FOXBOROUGH -- Is this heaven? Is this Iowa?
No, it's Foxborough. Summer home of the New England Patriots.
Take a ride down Route 1 and watch the Super Bowl champions get ready for another season. The practice field adjacent to Gillette Stadium surely is the happiest place on earth.
Patriot preseason camp this year has the feel of a Fourth of July picnic on the town common -- complete with fireworks and a muster by the volunteer fire department. Looking at the football crowd peppered with strollers and toddlers, it's easy to imagine the town band playing Sousa marches on the gazebo in the middle of the big lawn. All that's missing is bobbing for apples and cotton candy.
"It's like a carnival," Tom Brady said after a morning practice in the hot sun last week. "We can actually hear the vendors."
Christian Fauria seconded that emotion. "We can hear, `Cold beer here!' " said the tight end. "We're practically drooling, like Pavlov's dogs. We hear the cans open. It's the Homer Simpson effect. `Beeeeer.' "
Imagine. Drinking a brewski while sitting only a few feet from Bruschi.
The festival of fun takes place in the stands and on the embankment surrounding the practice field. Patriot fans lounge and sip cool beverages while the players sweat. It's the best sports deal in New England. Parking is free, admission is free, and the Patriots hand out rosters for those who don't know Matt Chatham from Matt Light. Kids can play on the grass or toss a football over by the practice bubble while mom and dad watch Corey Dillon follow his blocking. The beer isn't sold until noon, but fans feast on other goods while cheering madly every time a wideout makes a catch.
There has never been a better time for a championship team in our midst. The Celtics of the 1960s won every year, but their preseason was hardly a big draw. Few went to Buzzards Bay or Hellenic College to watch John Havlicek run end-liners.
The 2004 Patriots are coming off a Super Bowl victory (second in three years), had a great draft, feature a flossy new running back, and will add a terrific linebacker returning from an injury. They also have a favorable schedule and the best coaching staff on the planet. They have a chance to break the NFL record for consecutive victories and are odds-on favorites to win another Super Bowl. Even the Ty Law mess has fizzled. It's Hakuna Matata, 24/7. And now they are making preseason fun for the fans. More than ever.
It is, how can we say, quite un-Soxlike.
"Very un-Soxlike," agreed Brady.
"We just focus on playing," said the cutie QB, who turned 27 last week. "But it's true. It's all good. The winning does that for our players, and the organization makes it easier for us to play hard. We have great fans, a great owner, great coaches, and the right mix of guys."

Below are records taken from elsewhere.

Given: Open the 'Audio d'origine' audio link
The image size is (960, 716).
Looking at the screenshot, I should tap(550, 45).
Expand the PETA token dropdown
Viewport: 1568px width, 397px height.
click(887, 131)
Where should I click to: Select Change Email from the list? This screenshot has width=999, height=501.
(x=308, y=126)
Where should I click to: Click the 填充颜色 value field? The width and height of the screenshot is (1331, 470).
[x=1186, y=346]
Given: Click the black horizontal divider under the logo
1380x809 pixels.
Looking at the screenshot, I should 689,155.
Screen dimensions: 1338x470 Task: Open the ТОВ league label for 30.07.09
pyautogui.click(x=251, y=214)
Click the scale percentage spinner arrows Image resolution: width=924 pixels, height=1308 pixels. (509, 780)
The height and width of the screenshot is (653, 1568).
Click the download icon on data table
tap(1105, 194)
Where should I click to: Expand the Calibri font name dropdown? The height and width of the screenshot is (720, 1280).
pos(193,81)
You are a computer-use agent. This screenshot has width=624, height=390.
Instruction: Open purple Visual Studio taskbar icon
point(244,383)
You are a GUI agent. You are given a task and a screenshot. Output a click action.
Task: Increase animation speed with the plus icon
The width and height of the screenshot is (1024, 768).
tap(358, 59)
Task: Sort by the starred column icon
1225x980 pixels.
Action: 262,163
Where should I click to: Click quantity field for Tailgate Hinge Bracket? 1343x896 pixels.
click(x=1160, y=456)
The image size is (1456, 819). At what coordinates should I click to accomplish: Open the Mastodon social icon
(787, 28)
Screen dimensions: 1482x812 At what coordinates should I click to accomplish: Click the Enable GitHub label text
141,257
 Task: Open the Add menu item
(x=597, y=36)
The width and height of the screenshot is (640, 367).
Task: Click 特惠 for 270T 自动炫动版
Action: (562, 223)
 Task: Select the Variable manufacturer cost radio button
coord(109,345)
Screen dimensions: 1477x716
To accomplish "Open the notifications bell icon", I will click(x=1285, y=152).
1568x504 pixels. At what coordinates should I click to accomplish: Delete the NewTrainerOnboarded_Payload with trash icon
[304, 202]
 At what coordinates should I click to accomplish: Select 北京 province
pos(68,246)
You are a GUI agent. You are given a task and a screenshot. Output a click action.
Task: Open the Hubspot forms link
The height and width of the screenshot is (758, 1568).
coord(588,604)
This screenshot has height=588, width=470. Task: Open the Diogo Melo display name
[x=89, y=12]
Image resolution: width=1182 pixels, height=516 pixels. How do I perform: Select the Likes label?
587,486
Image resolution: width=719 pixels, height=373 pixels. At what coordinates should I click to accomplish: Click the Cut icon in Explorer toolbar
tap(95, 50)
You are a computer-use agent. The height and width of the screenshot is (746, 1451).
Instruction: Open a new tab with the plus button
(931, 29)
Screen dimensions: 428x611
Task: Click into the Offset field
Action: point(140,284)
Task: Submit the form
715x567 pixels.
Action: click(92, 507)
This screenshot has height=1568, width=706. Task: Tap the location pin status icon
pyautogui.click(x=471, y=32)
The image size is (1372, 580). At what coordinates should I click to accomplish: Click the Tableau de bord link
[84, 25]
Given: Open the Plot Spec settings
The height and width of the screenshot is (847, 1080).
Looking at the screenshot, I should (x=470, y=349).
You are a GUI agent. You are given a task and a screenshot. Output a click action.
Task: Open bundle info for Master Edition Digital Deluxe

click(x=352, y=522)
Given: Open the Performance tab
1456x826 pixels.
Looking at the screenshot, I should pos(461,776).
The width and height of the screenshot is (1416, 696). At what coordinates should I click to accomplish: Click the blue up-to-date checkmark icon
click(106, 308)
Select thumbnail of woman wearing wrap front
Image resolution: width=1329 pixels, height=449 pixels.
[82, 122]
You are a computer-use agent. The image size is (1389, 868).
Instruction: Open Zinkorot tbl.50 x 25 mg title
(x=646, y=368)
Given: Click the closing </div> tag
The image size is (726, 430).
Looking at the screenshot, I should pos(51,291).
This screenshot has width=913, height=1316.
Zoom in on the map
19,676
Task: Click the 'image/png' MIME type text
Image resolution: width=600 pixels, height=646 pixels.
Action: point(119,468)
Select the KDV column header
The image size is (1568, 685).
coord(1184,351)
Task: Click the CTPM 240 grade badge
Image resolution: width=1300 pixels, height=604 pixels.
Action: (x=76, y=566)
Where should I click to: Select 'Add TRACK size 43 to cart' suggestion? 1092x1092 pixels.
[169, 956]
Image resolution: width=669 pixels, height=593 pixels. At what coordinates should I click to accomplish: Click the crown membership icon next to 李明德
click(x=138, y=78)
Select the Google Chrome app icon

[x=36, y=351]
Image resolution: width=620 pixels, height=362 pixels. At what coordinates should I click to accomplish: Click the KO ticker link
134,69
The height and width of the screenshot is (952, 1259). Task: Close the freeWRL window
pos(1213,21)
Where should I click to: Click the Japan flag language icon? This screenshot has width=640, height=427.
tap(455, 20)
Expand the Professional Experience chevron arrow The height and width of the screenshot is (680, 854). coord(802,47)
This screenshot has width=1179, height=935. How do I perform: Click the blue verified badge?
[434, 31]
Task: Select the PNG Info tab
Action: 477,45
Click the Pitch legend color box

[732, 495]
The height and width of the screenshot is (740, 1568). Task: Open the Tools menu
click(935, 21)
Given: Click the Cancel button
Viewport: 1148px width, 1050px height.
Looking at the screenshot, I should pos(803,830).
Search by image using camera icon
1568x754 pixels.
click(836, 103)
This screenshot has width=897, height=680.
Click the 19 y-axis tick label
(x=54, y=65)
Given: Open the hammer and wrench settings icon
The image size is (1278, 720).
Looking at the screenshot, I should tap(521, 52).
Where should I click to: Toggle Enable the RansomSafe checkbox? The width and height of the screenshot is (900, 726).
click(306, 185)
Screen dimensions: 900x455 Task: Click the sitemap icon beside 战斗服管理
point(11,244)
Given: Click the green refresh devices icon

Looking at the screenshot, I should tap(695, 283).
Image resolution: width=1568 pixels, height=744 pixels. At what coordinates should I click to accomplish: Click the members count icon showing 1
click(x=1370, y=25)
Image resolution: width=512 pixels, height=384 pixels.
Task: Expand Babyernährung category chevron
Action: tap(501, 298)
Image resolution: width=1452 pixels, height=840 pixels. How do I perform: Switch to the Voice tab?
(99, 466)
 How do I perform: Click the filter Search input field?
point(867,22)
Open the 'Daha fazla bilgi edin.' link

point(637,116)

Patriot players sign autographs after most sessions. They stop and talk to reporters on their way to the locker room. Everyone seems to be in a good mood. Especially the appreciative fans.
"We made the trip down from Haverhill," said young mom Keri Guertin Ryan, as she held her 2-year-old son, Luke. "It's a great time for the fans. The stands are a little hot in the morning sun, but it's cooler up on the hill and the kids can run around."
She let Luke loose while she talked, and soon he found new toddler friends. Was this preseason or preschool? Certainly it was never this much fun, or this crowded, in and around the barracks at Bryant College.
One gets the feeling that head coach Bill Belichick would rather prepare his squad in a less public, more spartan environment. Something like a prison in the middle of a desert.
Au contraire, said the coach.
"I don't think it affects the team too much," said Belichick. "We've always done this. We played in front of fans in Denver and Detroit, Baltimore, the Jets. We had a lot of people in Cleveland. Good turnouts. Of course, we never had the beer vendors."
Bet the Browns never had players getting cheered for running a punishment lap either. This happened last week in Foxborough when James "Big Cat" Williams was applauded while running a penalty lap for a training camp transgression (alas, the offsides-jumping Cat was cut Friday).
"We had fans in camp when I played for Seattle, but they weren't on top of you like this," said Fauria. "And these fans are so into it. You see them wearing all the different jerseys. You would think it would make some of the players uptight, but everybody here is really focused and interested in getting the job done. The coaches run a good camp and give us a chance to recover."
They were off Friday and yesterday. Recovering. Back at it today at 10 a.m. and 7 p.m. Check it out.
And bring the kids.
Dan Shaughnessy is a Globe columnist. His e-mail address is firstname.lastname@example.org.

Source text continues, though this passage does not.